Hilferuf an Ex-Wissenschaftsminister Heinz Fischer
Die uniko appelliert an Bundespräsident Heinz Fischer, "keine Regierung ohne Wissenschaftsminister anzugeloben". Tatsächlich wird interessant sein, was Bundespräsident Heinz Fischer zu einer Regierung ohne Wissenschaftsminister sagt. Immerhin war Fischer von 1983 bis 1987 Wissenschaftsminister und dies als direkter Nachfolger von Herta Firnberg (1970-83) in dieser Position.
Hilferufe gehen auch an die SPÖ und "unsere Partner und Freunde in der Wirtschaftskammer und in der Industriellenvereinigung", so uniko-Chef Heinrich Schmidinger in einer Aussendung.
"Wenn schon von den ÖVP-Granden, die sich bisher ganz anders geäußert haben, keine Einsicht zu erwarten ist", appelliert Schmidinger an die SPÖ, für den Erhalt des Wissenschaftsministeriums einzutreten. Die SPÖ zeige "so viel Entschlossenheit, wenn es um einzelne Reizthemen der Hochschulpolitik geht": "Sie hat jetzt Gelegenheit zu demonstrieren, dass sie dieselbe Entschlossenheit aufbringt, wenn der ganze Hochschulsektor Österreichs ins Abseits gestellt wird."
Schmidinger lässt am Regierungsprogramm kein gutes Haar: "Es geht auf so gut wie keine Forderung ein, die seitens der Universitätenkonferenz mehrmals erhoben wurde. Stattdessen werden Stehsätze wiederholt, die schon in früheren Regierungsprogrammen standen und bekanntlich nicht realisiert und umgesetzt wurden."
Von Wirtschaftsseite wandte sich der uniko-Chef explizit an Wirtschaftskammer-Chef Christoph Leitl und Industriellenvereinigungs-Präsident Georg Kapsch und bat sie, "nicht zuzulassen, dass Wissenschaft und Forschung als die entscheidenden Zukunftsbereiche unserer Gesellschaft zur Nebensache degradiert werden".

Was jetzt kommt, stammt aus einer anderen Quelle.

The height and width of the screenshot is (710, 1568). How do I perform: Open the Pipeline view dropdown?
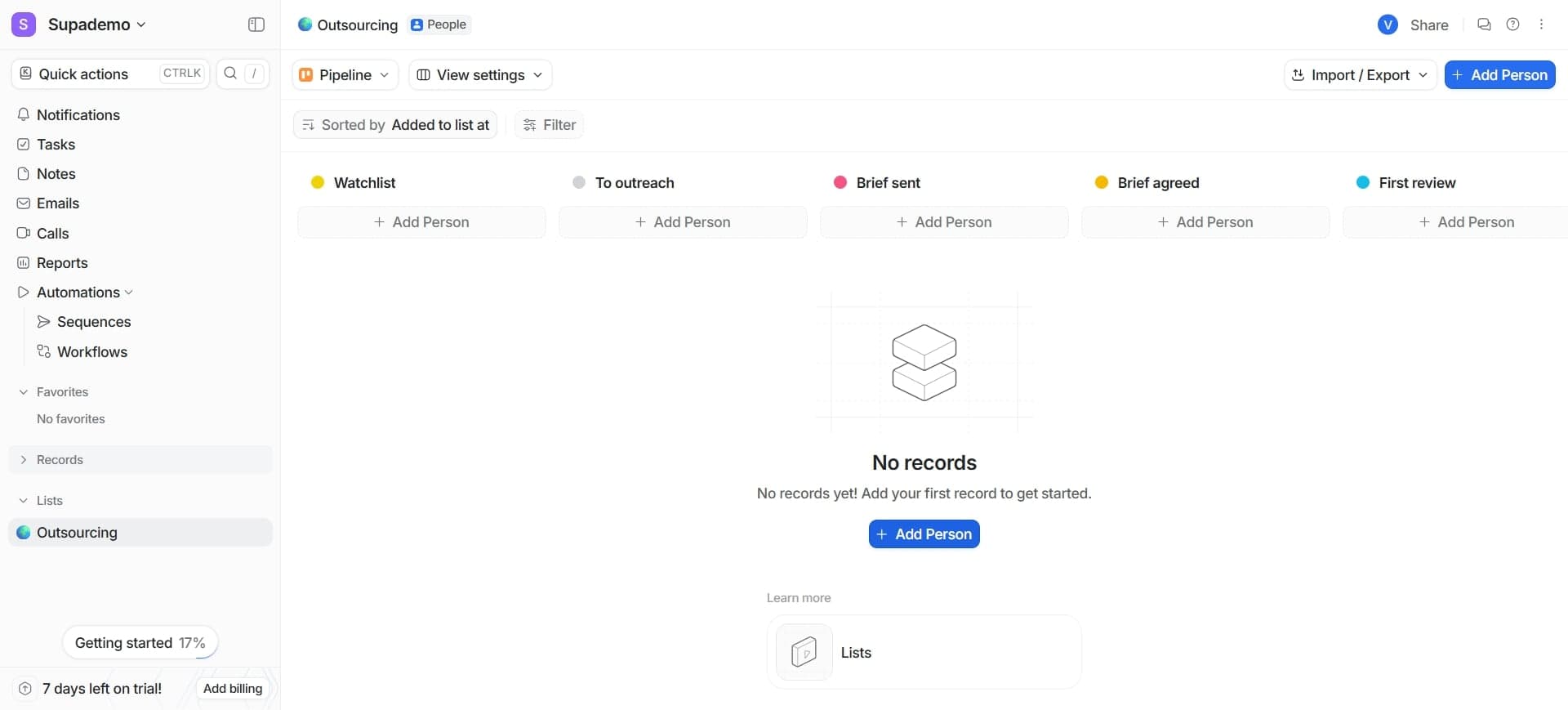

Vom Wirtschaftsbund darf er sich jedenfalls keine Unterstützung erwarten: Dieser sieht in der Übertragung der Wissenschaftsagenden ins Wirtschaftsressort einen "richtigen Schritt in eine innovative Zukunft", denn "Fakt ist, dass eine erfolgreiche Wirtschaft, nachhaltiges Wachstum und damit auch Arbeitsplätze von fortschrittlichen Technologien und Forschung abhängen. Daher ist es gut und wichtig, dass die Bereiche Wirtschaft und Wissenschaft nun zusammengehören", so Wirtschaftsbund-Generalsekretär Peter Haubner in einer Aussendung. Auch in Deutschland seien die Bereiche Wirtschaft und Technologie in einem Ministerium gebündelt.
ÖH verärgert
Auch die Österreichische HochschülerInnenschaft (ÖH) zeigte sich verärgert über die Übertragung der Wissenschaftsagenden ins Wirtschaftsressort: "Wir sehen uns auf der Straße wieder." Die Studentenvertreter hatten vor den Koalitionsverhandlungen für eine Zusammenlegung von Wissenschafts- und Unterrichtsressort plädiert. Eine Fusion von Wissenschaft und Wirtschaft werde dazu führen, "dass die Ökonomisierung der Bildung auch in den nächsten Jahren weitergehen wird", so ÖH-Chef Florian Kraushofer (Fachschaftslisten/FLÖ) in einer Aussendung.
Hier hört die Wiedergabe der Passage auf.